Auras are neural disturbances that signal the onset of migraine headaches. They manifest themselves in numerous ways, including multichromatic showers of shooting stars, flashing lights, zigzagging lines, images broken up into herringbone or cubist patterns, loss of vision, weakness, tingling, or confusion. Sometimes the hallucinations mysteriously come and go and are a minor annoyance. More often, what follows is a nightmare: a seemingly interminable bout with throbbing head pain, nausea, and diarrhea.
For most of his adult life, Hughes, now 53, got migraines up to six times a month that rendered him violently ill, often with frightening spasms. “I would lose several days of my life lying in bed, not even knowing what time it was,” he says. He tried one remedy after another, to no avail. Doctors, he discovered, barely had a clue about what causes migraines and couldn’t offer him much relief. But now, after taking part in a clinical trial of a new device designed to quell the electrical storms in his brain, Hughes hopes he may never be laid low by a migraine again.

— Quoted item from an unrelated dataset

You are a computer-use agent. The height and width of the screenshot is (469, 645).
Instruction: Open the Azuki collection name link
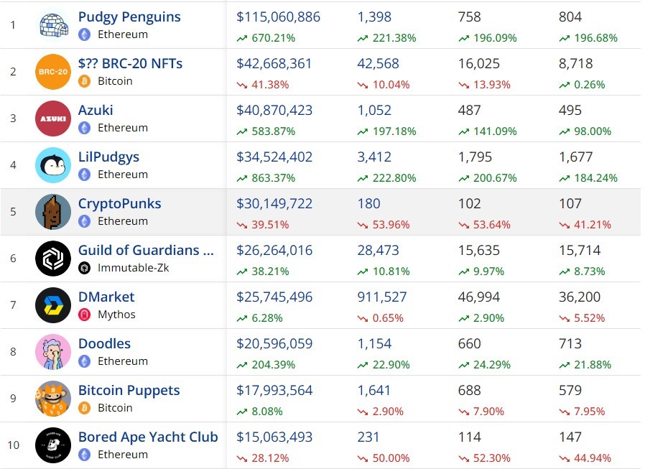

For the 40 million or so North Americans who suffer from chronic migraines, the condition has proved maddeningly resistant to treatment—or even explanation. Migraine researchers once focused most of their attention on the constriction and sudden dilation of blood vessels that serve the brain. They knew that stimuli such as bright lights, stress, chocolate, and other foods could trigger changes in cranial circulation. And they found that, in turn, hormonelike substances called prostaglandins were secreted along with other substances that, combined with the dilation of scalp arteries, stimulate the brain’s pain receptors. But that did little to explain what made one person rather than another a migraineur—someone who is prone to migraines.

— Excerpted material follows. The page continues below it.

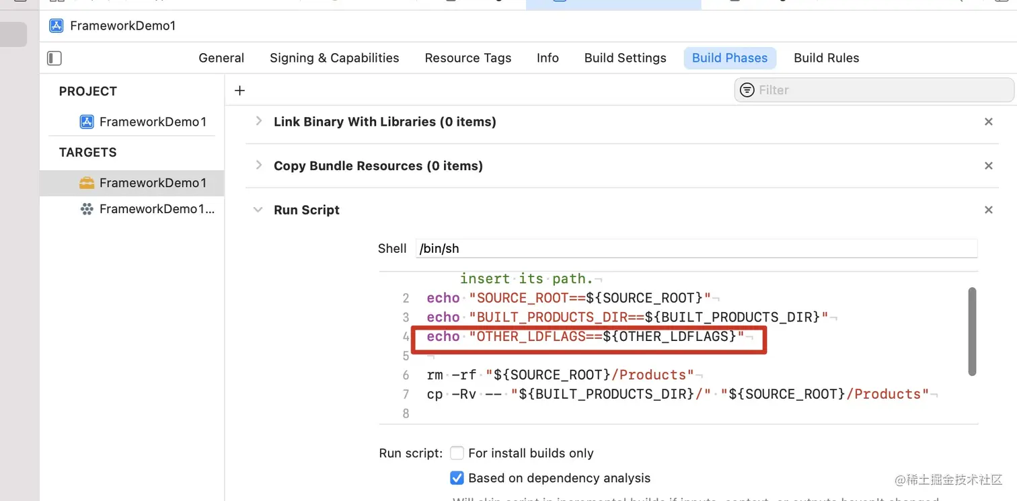
Task: Collapse the Run Script section
Action: click(x=258, y=210)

In the early 1960s, researchers found that migraineurs produce low levels of serotonin, which inhibits pain and helps constrict blood vessels. This discovery led to the development of a class of drugs called triptans—most notably sumatriptan—that mimic the effect of serotonin. Triptans are still widely used and relieve active migraines 60 to 70 percent of the time. But they can also have dangerous side effects. When Hughes tried sumatriptan in the early 1990s, the injections set his heart racing and made him feel like his blood was on fire—“that’s how you knew it was working,” he says. He was willing to put up with the drug at first because it was so good at stopping migraines. Then he suffered two minor heart attacks. “My cardiologist said the drug could now kill me,” Hughes says. “So there I was, back to square one, living with Anacin.”

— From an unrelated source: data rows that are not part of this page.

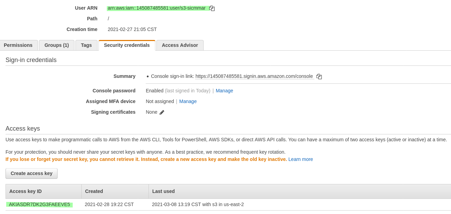
Task: Click the 2021-02-28 19:22 CST created cell
Action: (x=109, y=204)

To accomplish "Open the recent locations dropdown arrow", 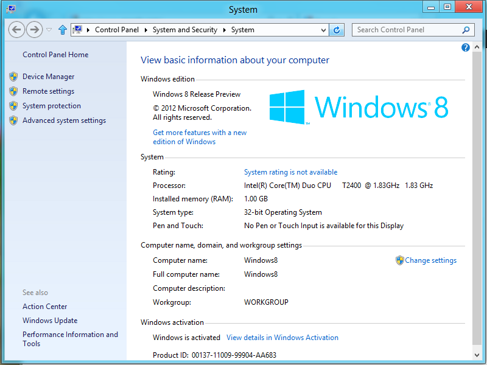I will point(49,29).
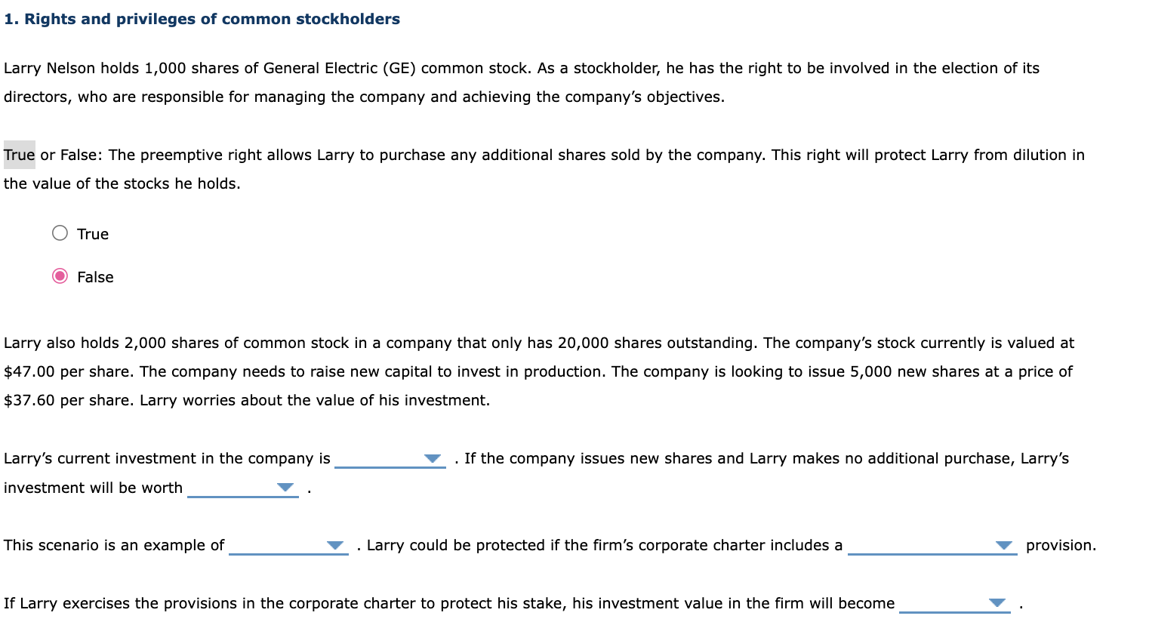
Task: Open the dropdown after "This scenario is an example of"
Action: click(x=335, y=545)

It wasn’t until the late 1990s that neuroscientists discovered a deeper source of migraines and their auras—and with it the potential for a cure. Migraineurs, they found, have a hypersensitive occipital cortex, which covers the back of the brain. By stimulating the cortical area responsible for vision, some researchers were able to trigger auralike hallucinations much more easily in migraineurs than in other subjects. The same sensitivity may make migraineurs more susceptible to bright lights, noise, and other triggers. Neuroimaging studies showed that such triggers set off an electrical wave of firing neurons that spread over the occipital cortex at a rate of several millimeters per minute. Known as a cortical spreading depression, this phenomenon had been hypothesized as far back as 1941 by the neuropsychologist and migraineur Karl Lashley. The unusual neuronal activity, in turn, seemed to foment the vessel dilation and release of prostaglandins and other substances first noted by migraine researchers.
Cortical spreading depression has also been observed in epileptics just prior to seizures, and this insight eventually led to the new migraine treatment Hughes has tested. Adrian Upton, a neurologist at McMaster University Medical Centre in Ontario, first suggested the idea in 2000. Upton had previously worked with the company NeuroPace—founded by the inventor Robert Fischell and his sons David, a physicist, Tim, a cardiologist, and Scott, an M.B.A.—to develop an implantable brain defibrillator for epileptics. By making neurons fire ahead of the cortical spreading depression, as if setting off a prescribed burn in the path of a forest fire, they found they could stop the wave of neurons from spreading, and thereby prevent seizures. “Why wouldn’t the same principle work on migraines?” they wondered.